Eine Mitarbeiterin des Gesundheitsamts erzählt von vielen kranken Familien, die zu ihr kommen, darunter viele mit türkischer Herkunft. Gefragt nach den Hintergründen zählt die Frau vom Gesundheitsamt auf: Schlechte Wohnungen, feuchte Wände, krankmachende Arbeit. Als Unterstützung wünscht sie sich, mehr über Religion und Kultur zu erfahren, um besser mit ihren Klient_innen umgehen zu können. Aber hallo? Ihr Rückgriff auf Kultur löst nicht das Problem der Familien, scheint aber machbarer, naheliegender zu sein, statt das ferne »Politische«, Strukturelle anzugehen; nämlich die schlechten Wohnverhältnisse zu verändern. An diesem Beispiel wird deutlich, dass Kultur fast als Natur der Menschen gedacht wird. Kultur ist mittlerweile die Frage und die Antwort zugleich, merkt die Sozialwissenschafterin Anita Kalpaka an. Auf der Strecke bleiben die Lebensbedingungen, die Verhältnisse, die konkreten systemischen Zusammenhänge.

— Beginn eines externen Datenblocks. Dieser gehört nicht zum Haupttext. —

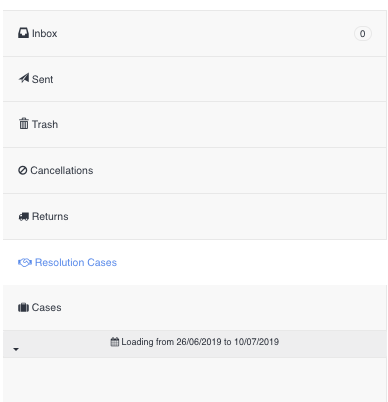
Task: Click the date range bar background
Action: (195, 344)
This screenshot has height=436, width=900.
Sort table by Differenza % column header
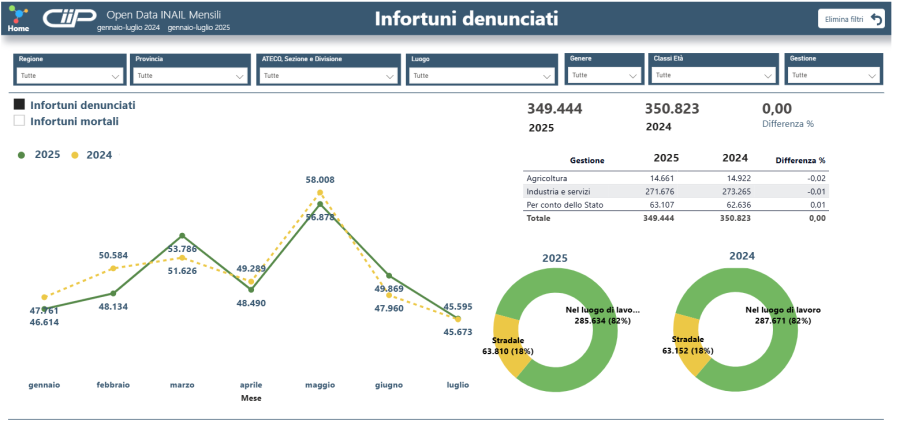tap(800, 160)
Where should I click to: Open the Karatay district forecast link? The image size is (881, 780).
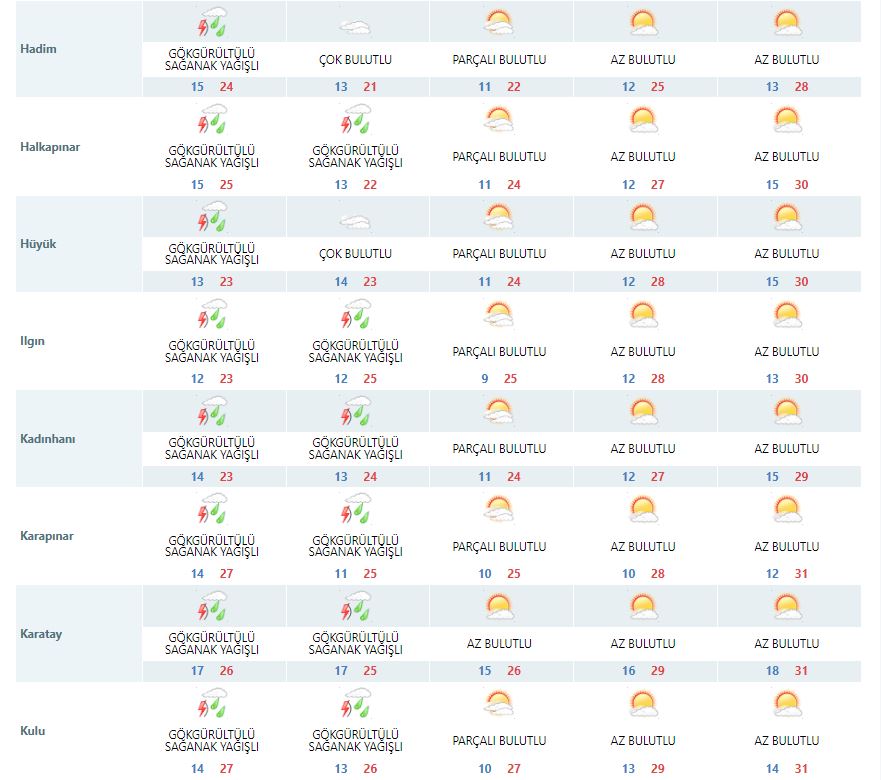41,634
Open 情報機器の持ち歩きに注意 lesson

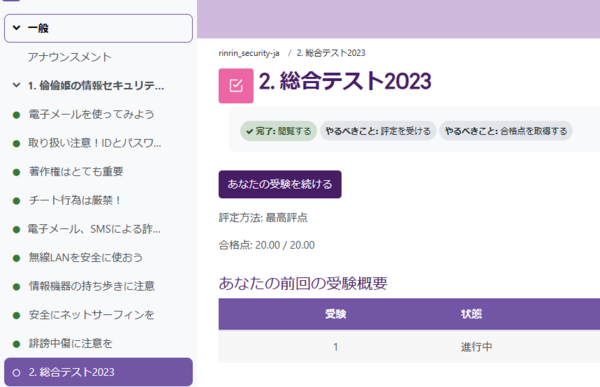(92, 286)
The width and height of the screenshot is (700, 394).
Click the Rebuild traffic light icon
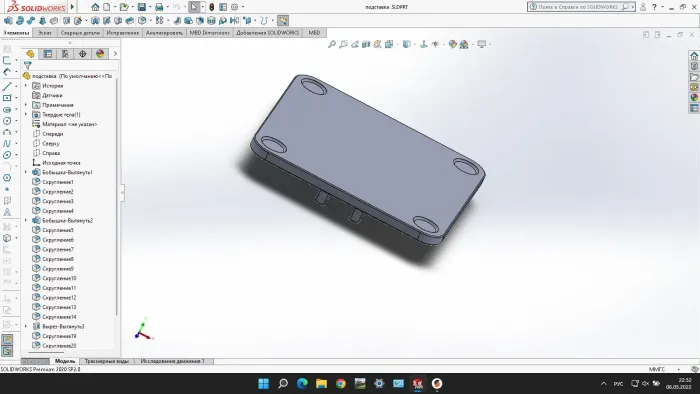(212, 7)
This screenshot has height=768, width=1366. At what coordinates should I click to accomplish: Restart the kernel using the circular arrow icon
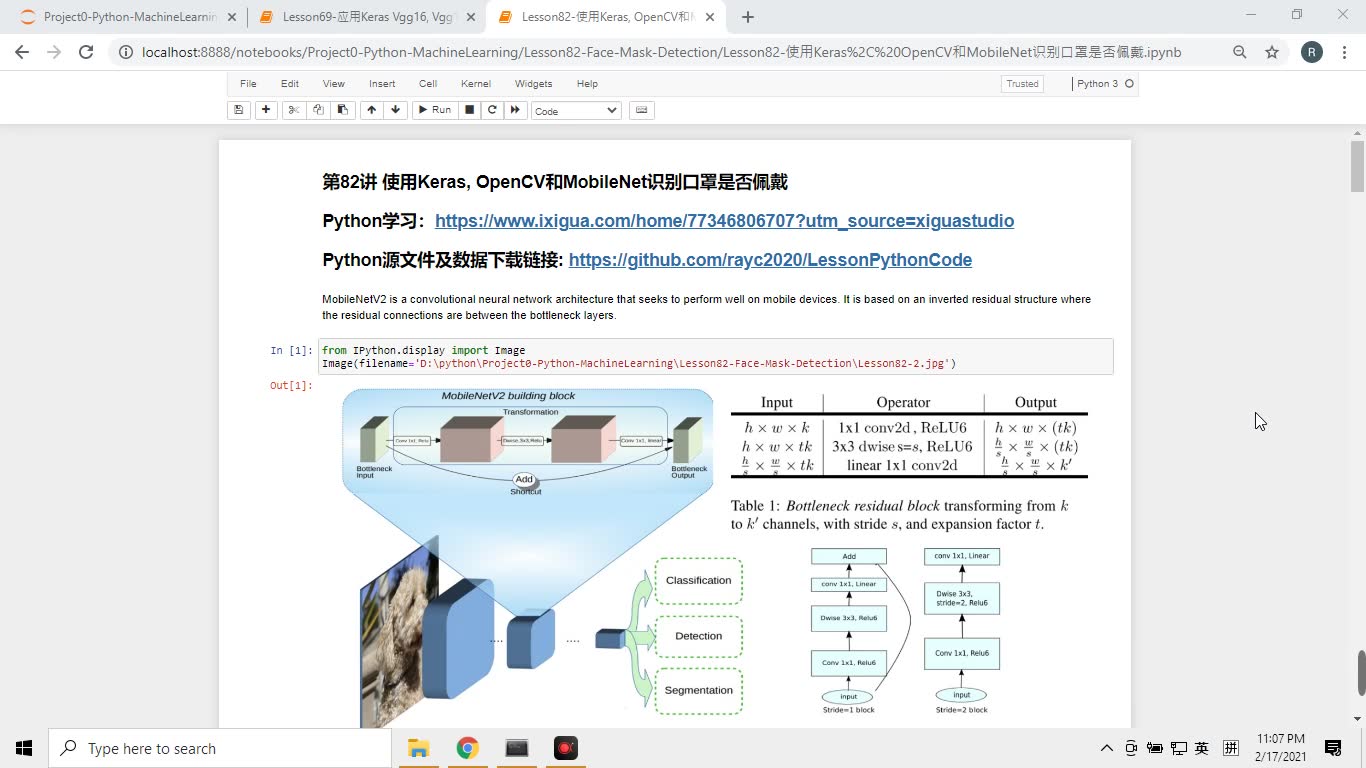click(x=492, y=110)
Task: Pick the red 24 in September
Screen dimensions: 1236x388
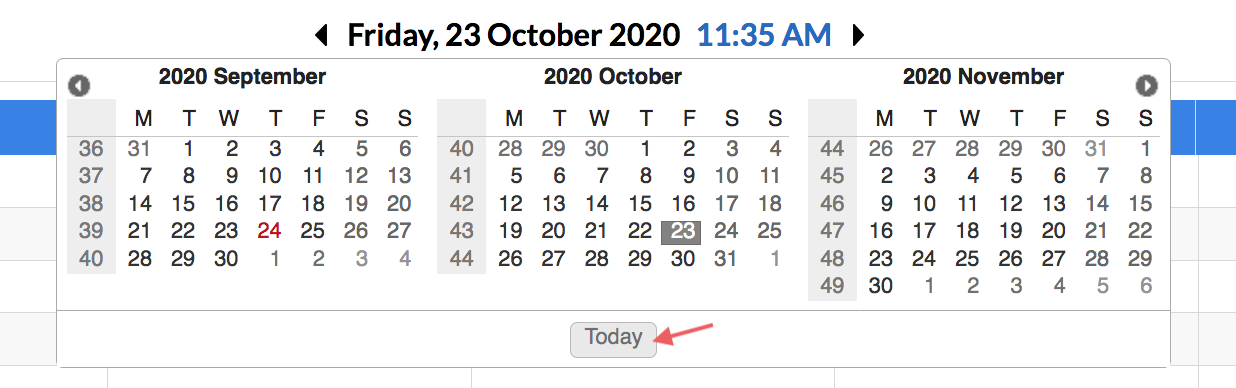Action: pyautogui.click(x=270, y=232)
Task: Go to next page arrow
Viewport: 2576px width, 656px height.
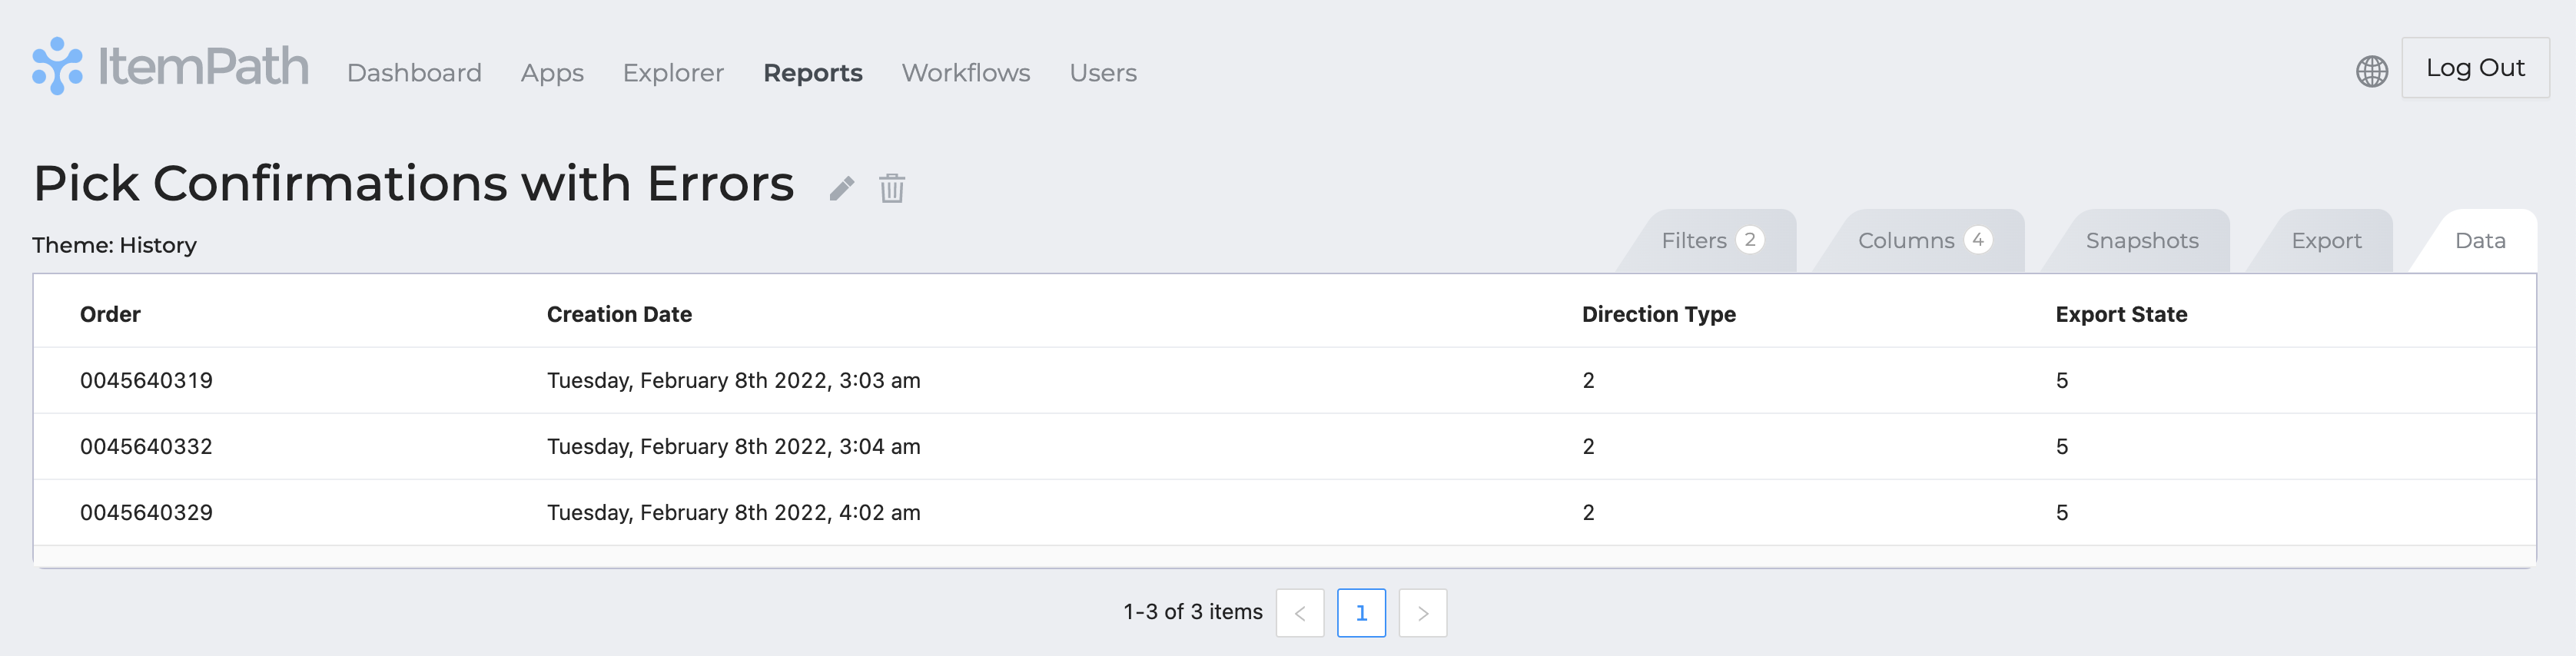Action: tap(1423, 613)
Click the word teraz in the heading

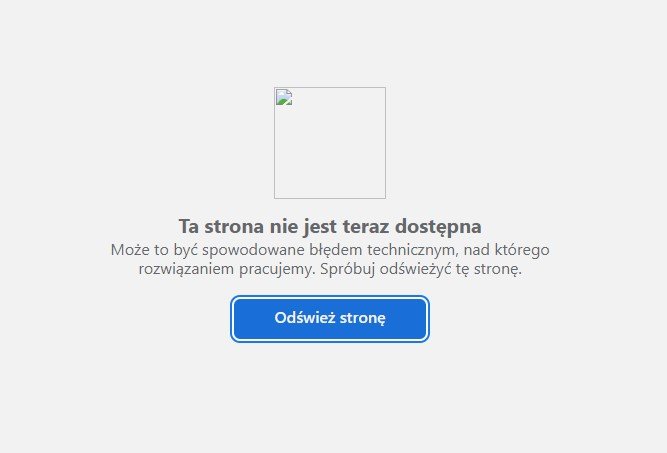365,227
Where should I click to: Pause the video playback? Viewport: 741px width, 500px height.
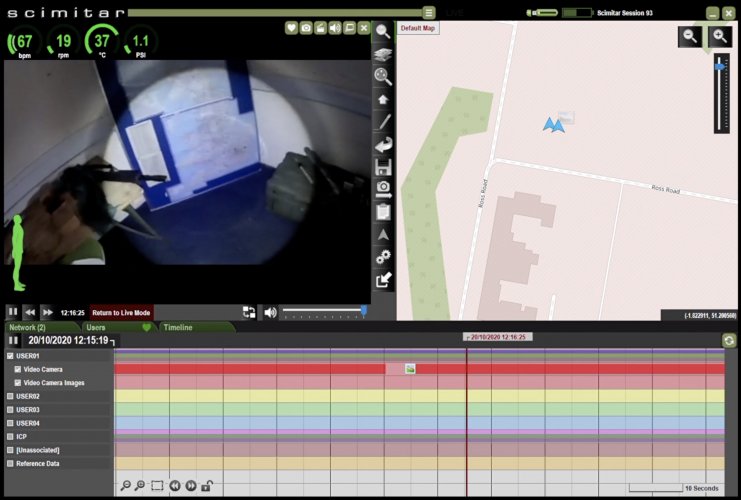coord(13,312)
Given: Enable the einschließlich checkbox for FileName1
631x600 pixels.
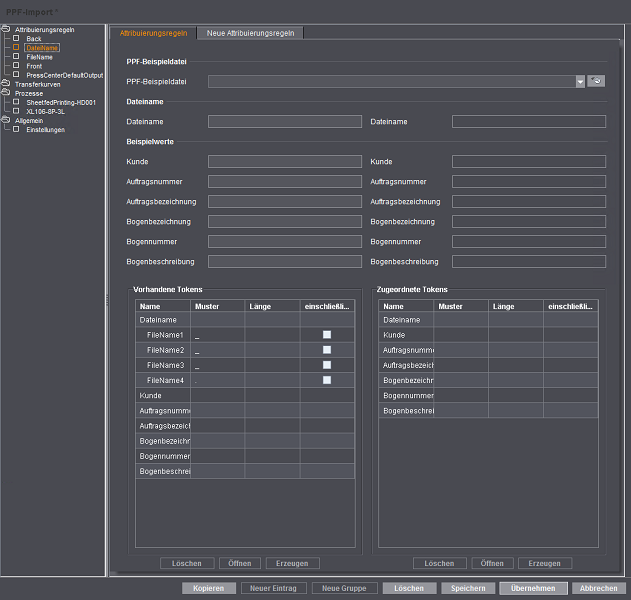Looking at the screenshot, I should (x=326, y=335).
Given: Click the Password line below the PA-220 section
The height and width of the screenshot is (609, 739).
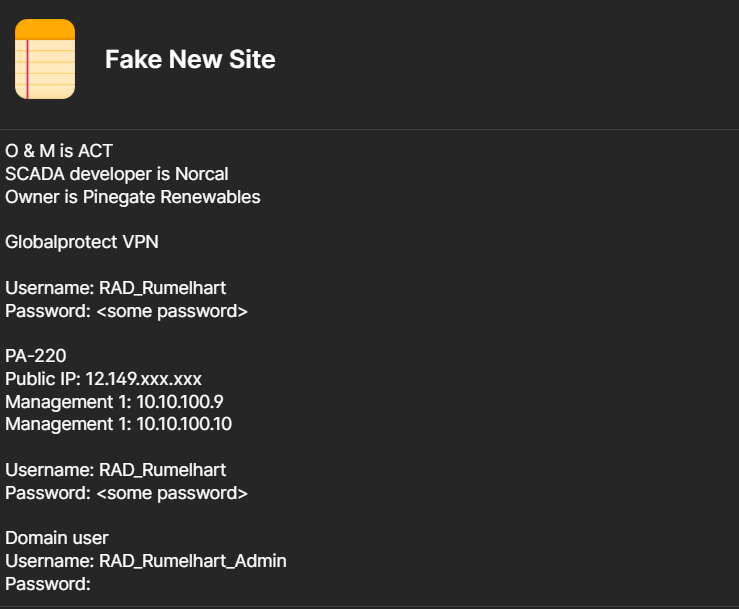Looking at the screenshot, I should click(126, 493).
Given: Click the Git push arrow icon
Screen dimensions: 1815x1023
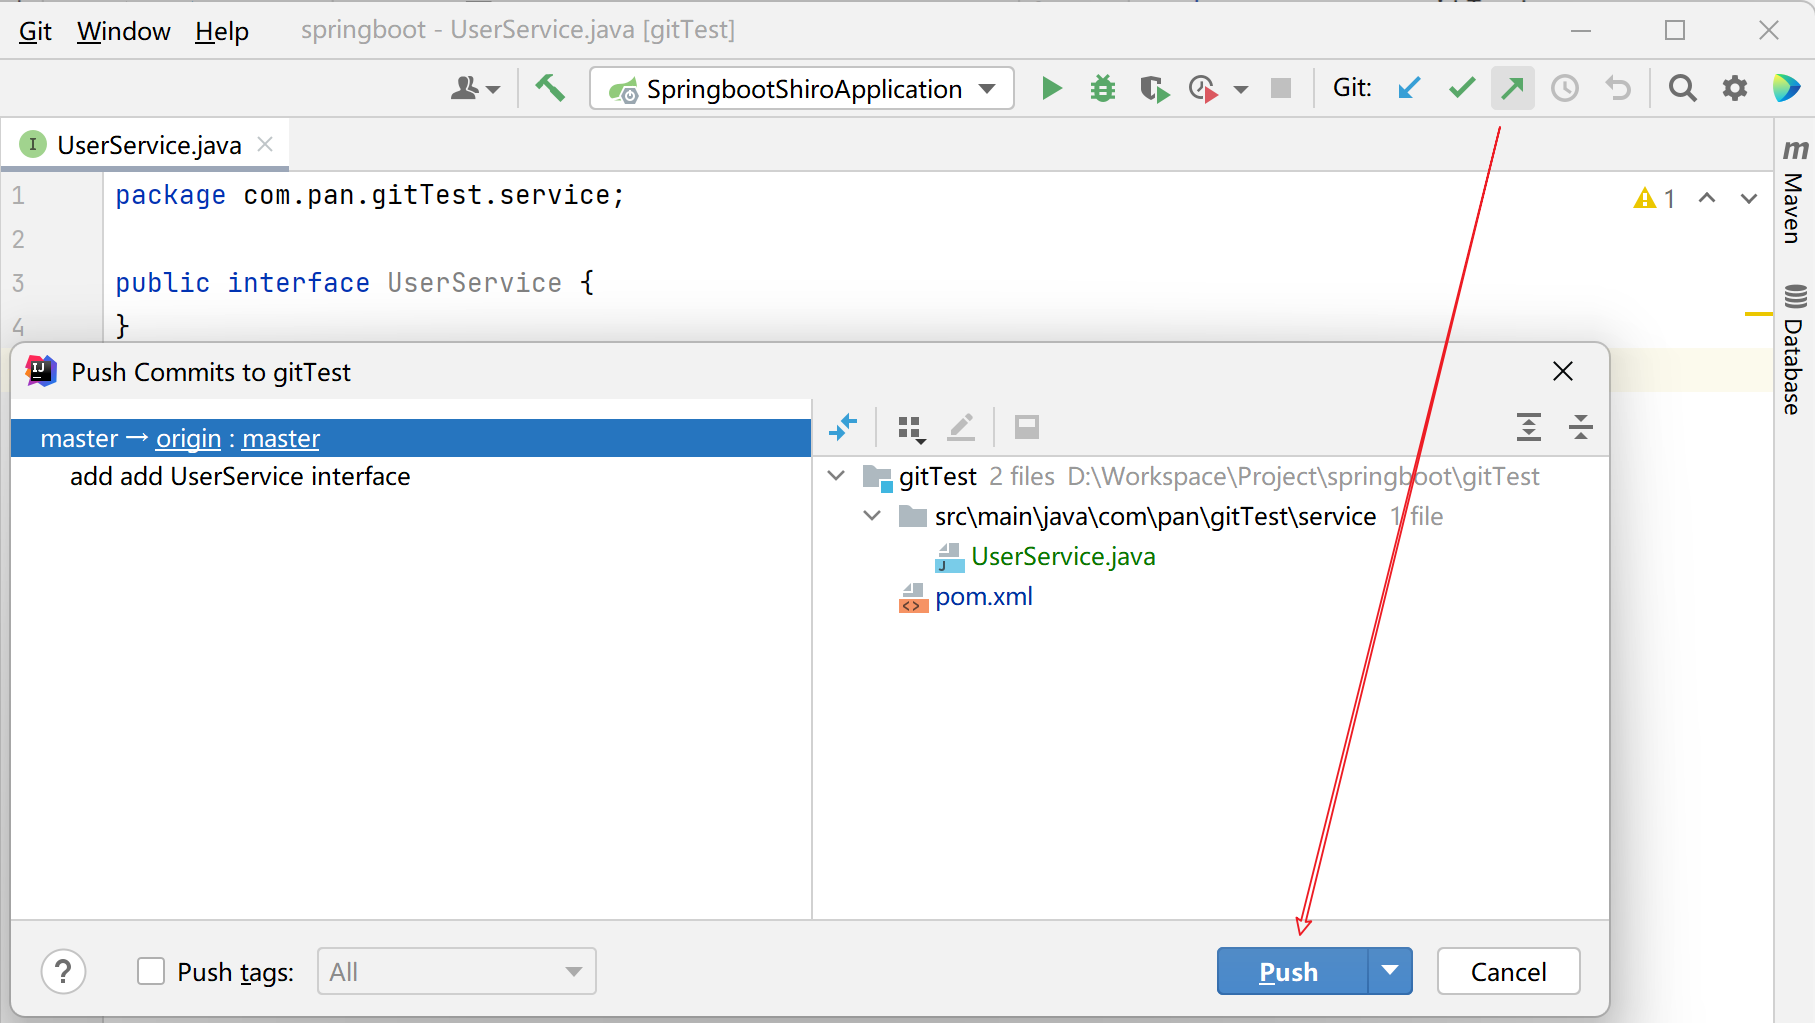Looking at the screenshot, I should (x=1512, y=89).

Eine Lehrerin bittet ihre Schüler_innen, das in ihren Herkunftsländern typische Frühstück mitzunehmen. Am nächsten Tag kommen auch alle und decken den Frühstückstisch nach ihrer kulturellen Herkunft. Das Problem aber ist, dass viele Kinder die Herkunftsländer gar nicht kennen, als deren Vertreter sie für die Lehrerin und die Mitschüler gelten. Zwei Kinder erzählen, dass sie gar nicht frühstücken. Schüler_innen haben zwar als Vertreter von Nationalitätengruppen gesprochen, aber nicht als einzelne Kinder. Eine angemessene Formulierung für die Idee der Lehrerin könnte lauten: Was frühstückt ihr zu Hause? Bringt morgen etwas davon in die Schule mit. Durch einen solchen Auftrag würde das angesprochen, was die Kinder tatsächlich tun, und nicht das, was sie als Vertreter einer Nation erwartungsgemäß tun sollen. So kann über die eigenen Frühstücksgewohnheiten, aber auch über die anderer Menschen gesprochen werden, aus anderen Ländern, aber auch zum Beispiel von Schichtarbeiter_innen oder von Babys etc.

Kulturalisierung ist eine Form des Verstehenwollens. Sich auf diese Weise aber Sicherheiten und Klarheiten zu verschaffen, geht auf Kosten der konkreten Menschen, und auf Kosten der Chance, deren Handlungsgründe differenziert wahrzunehmen. Es ist aber unerlässlich – gerade für Kindergärtner_innen, Lehrende, Pfleger_innen -, statt von der vermeintlichen Kultur vom Tun der Menschen unter bestimmten Lebensbedingungen auszugehen. So werden sie lebendig, die Menschen als Handelnde, als Subjekte, und nicht als Kulturmarionette oder als Objekte der Fürsorge; und lebendig werden gleichzeitig die sozialen, strukturellen Lebensbedingungen. Denn es kommt nicht selten vor, dass das Reden über die andere Kultur das Schweigen über die Verhältnisse organisiert.